● To do
Write out exactly the lines between the line containing "Instruction: Click 'You" and the end of the records, counting both ends, and leave out all pictures.
· · · · · · ·
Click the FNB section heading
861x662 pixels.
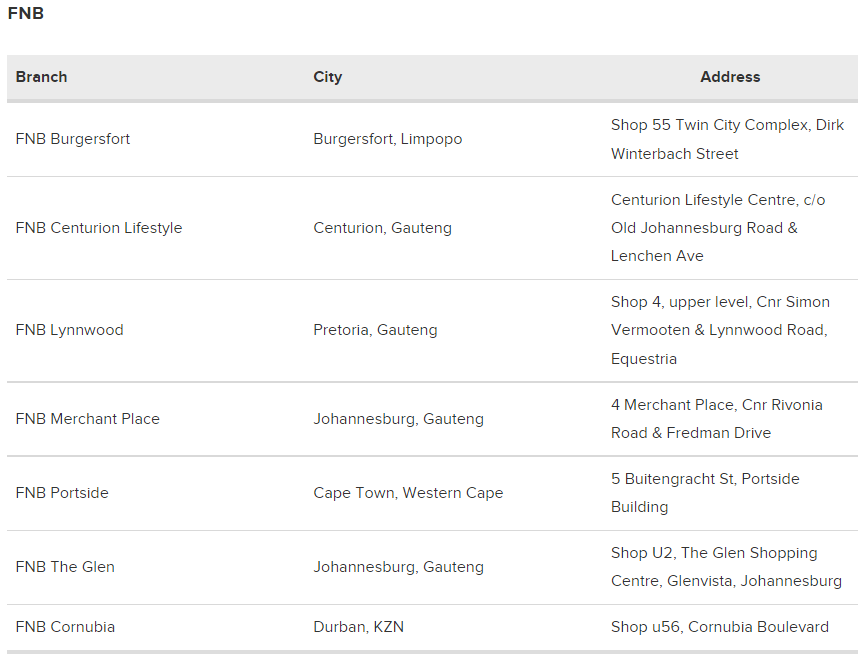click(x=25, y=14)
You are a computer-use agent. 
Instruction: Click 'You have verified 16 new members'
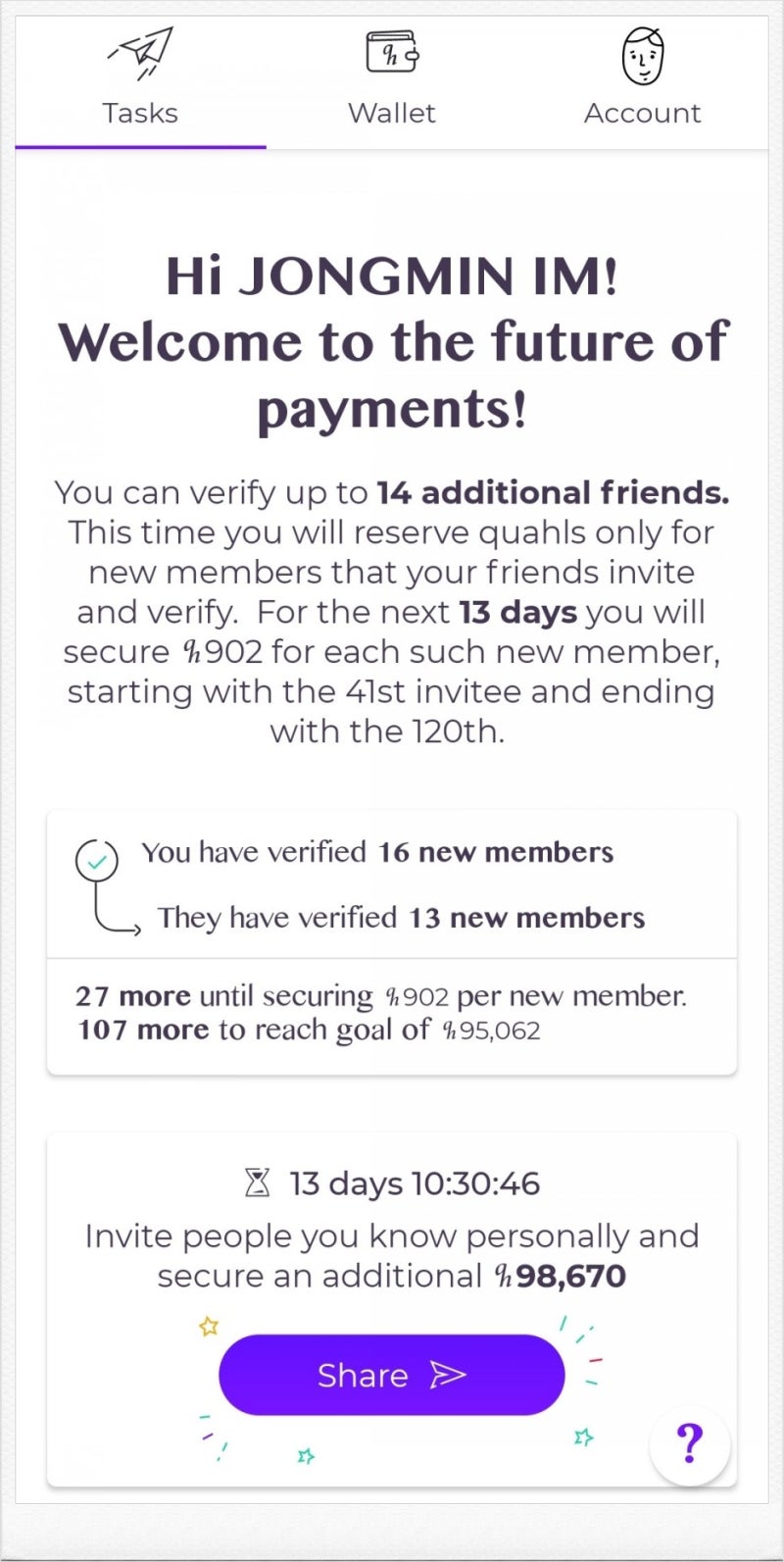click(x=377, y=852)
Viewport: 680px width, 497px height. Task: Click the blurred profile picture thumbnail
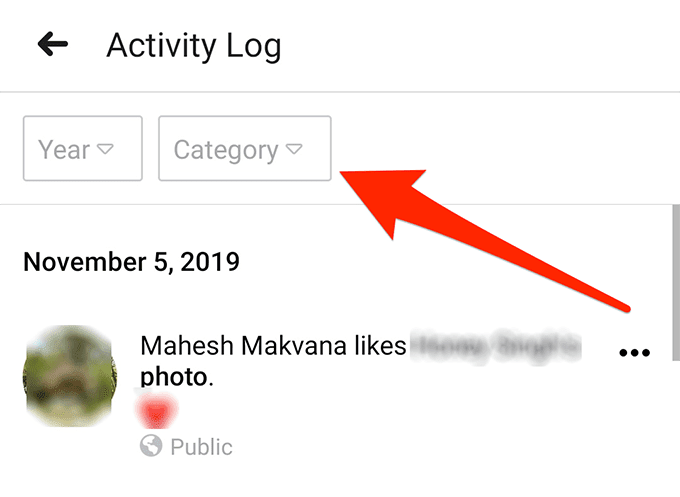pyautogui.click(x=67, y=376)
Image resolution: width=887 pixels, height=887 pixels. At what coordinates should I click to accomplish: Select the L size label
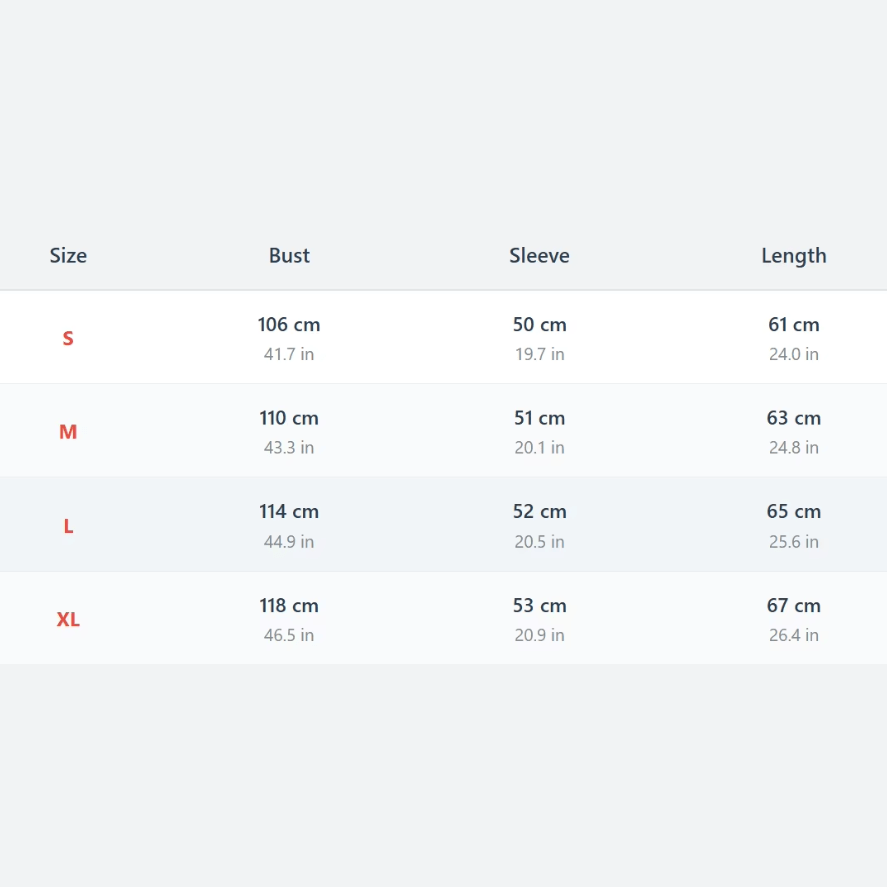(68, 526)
· · · · · · ·
● Result
Instruction: Click 'You have verified 16 new members'
click(x=377, y=852)
Viewport: 680px width, 497px height. Task: Click the blurred profile picture thumbnail
pyautogui.click(x=67, y=376)
Image resolution: width=887 pixels, height=887 pixels. At what coordinates should I click to accomplish: Select the L size label
(68, 526)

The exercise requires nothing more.